Understanding the human gut microbiota at a finer resolution is crucial for uncovering how specific bacteria impact health and disease. Now, researchers have developed an extensive catalog of human gut microbes, which helped them to uncover functional differences linked to diseases such as colorectal cancer.
The work, published in Cell Host & Microbe, suggests that profiling the human gut microbiota at a finer level provides more reproducible insights into how specific bacteria influence health and disease.
So far, most studies of gut bacteria have only looked at the species level, which is too broad to see important differences, while looking at individual strains is too detailed and inconsistent. A better solution is focusing on subspecies—groups within a species that have unique functions—as it captures meaningful genetic and functional differences within species while remaining stable across studies.
Matija Trickovic at the University of Geneva in Switzerland and his colleagues set out to create a comprehensive reference of human gut bacteria at the subspecies level, which they called the HuMSub catalog.
Subspecies level
To build the HuMSub catalog, the researchers filtered and clustered nearly 226,000 gut bacterial genomes into species and subspecies groups.
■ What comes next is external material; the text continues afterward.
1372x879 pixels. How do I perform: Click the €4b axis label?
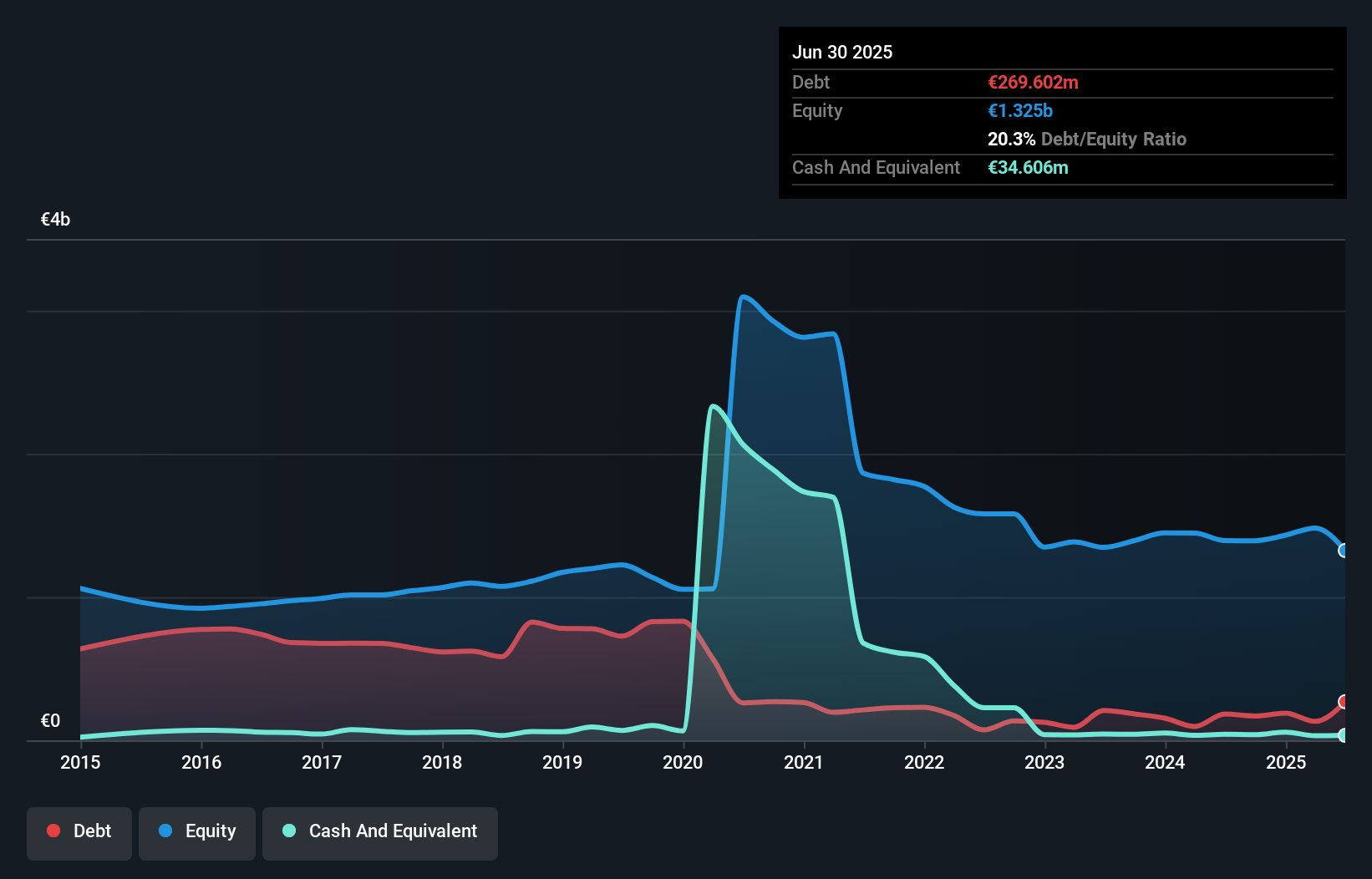coord(55,219)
Unlike older methods that merge different strains together, the team focused on differences in coding sequences to reliably separate bacteria into groups that share distinct biological traits. In total, they identified more than 5,300 subspecies across 977 species.
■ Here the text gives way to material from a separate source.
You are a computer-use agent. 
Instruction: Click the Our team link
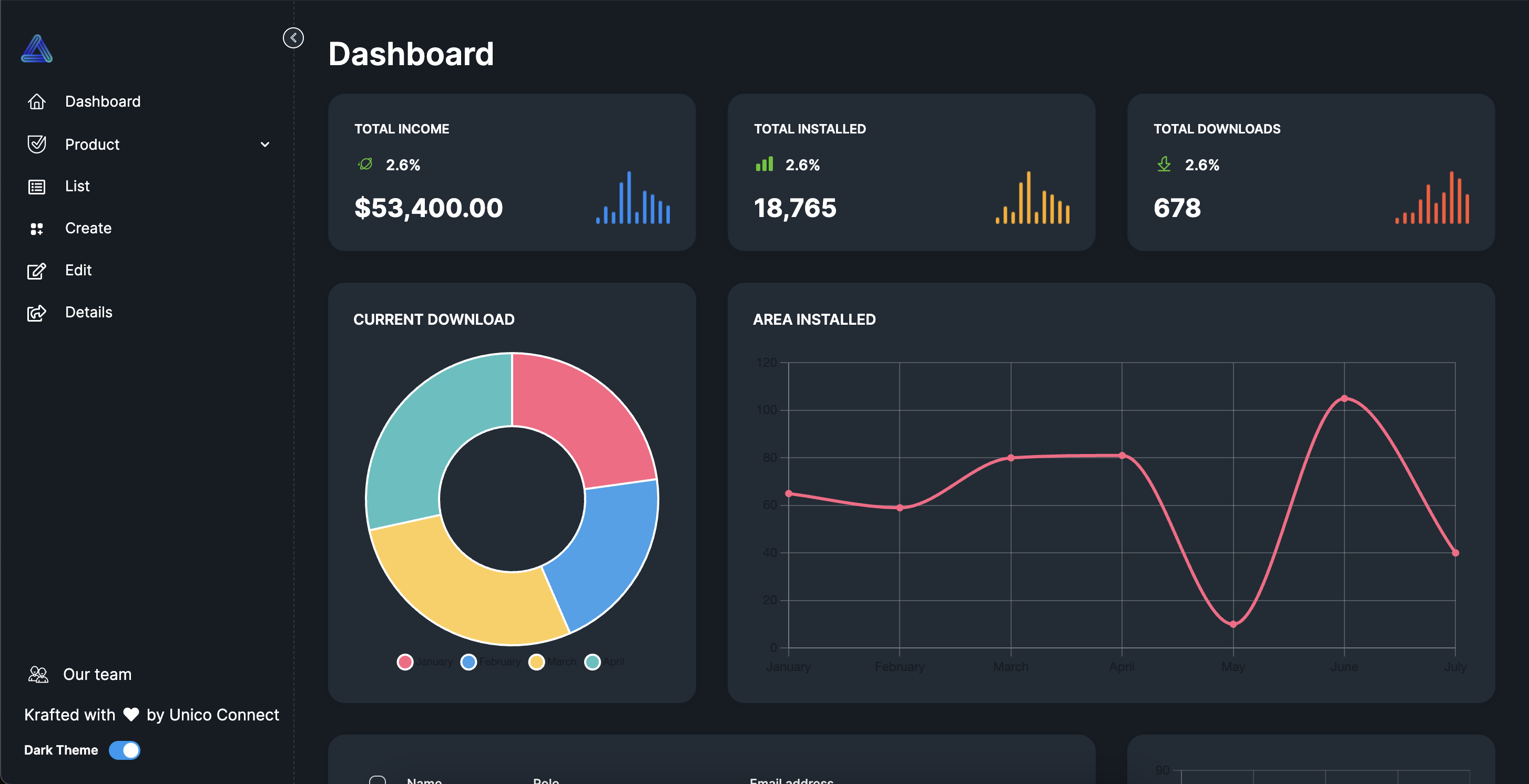coord(98,674)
To test whether subspecies could provide a balance between detail and generalizability, the researchers analyzed more than 5,000 human gut microbiota samples from around the world. Most subspecies—about 62%—were shared across multiple continents, while only a small fraction was absent. For example, one subspecies of Anaerostipes hadrus was common in parts of Europe and Korea but almost absent in Canada, India, and Madagascar.
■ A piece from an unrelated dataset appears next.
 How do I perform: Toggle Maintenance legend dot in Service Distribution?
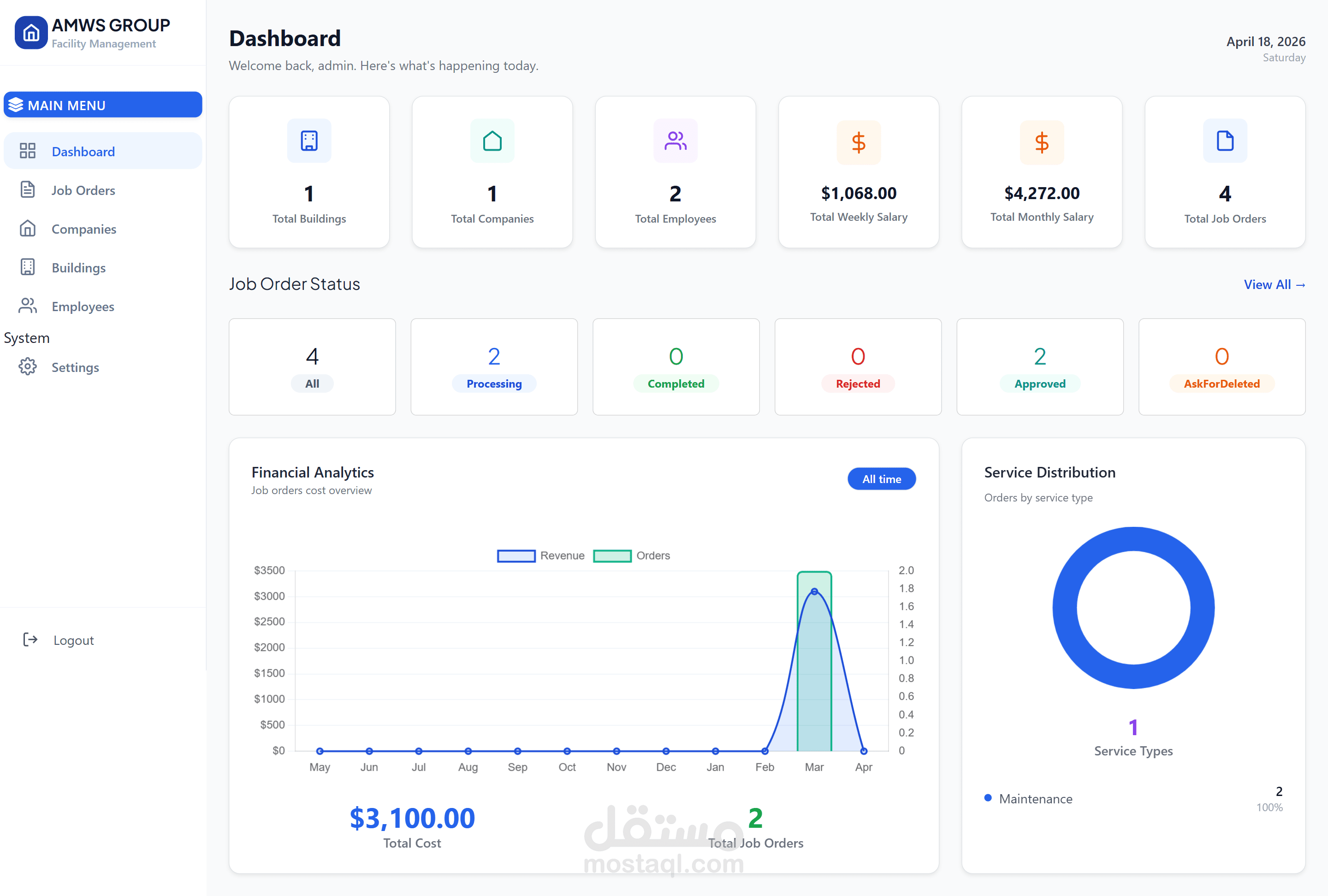(x=988, y=798)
Some regions, especially in Africa, showed unique subspecies linked to lifestyle differences. These findings show that subspecies-level analysis captures important patterns that are missed at both species and strain levels, offering a powerful way to study the microbiota across diverse populations, the authors say.
Unprecedented depth
Next, the researchers analyzed gut microbiota data from seven studies on colorectal cancer, which included more than 1,000 people. About 200 subspecies were associated with colorectal cancer, and in some cases, one subspecies of a microbe was strongly linked to cancer, while its close sibling subspecies was not. This included certain subspecies of Fusobacterium animalis and Porphyromonas asaccharolytica.
Finally, the team trained machine learning models to distinguish colorectal cancer patients from healthy people. Although traditional species-level models performed well, subspecies-level models outperformed them, achieving higher accuracy and better reliability. The predictions improved further when combined with other clinical tests, such as fecal blood tests.
“Dwelling on the subspecies differences, the HuMSub catalog enables discovery of new mechanistic insights into the interplay between the microbiota and host phenotype and sets the ground for analyses of new and reanalyzes of existing datasets at an unprecedented depth,” the authors say.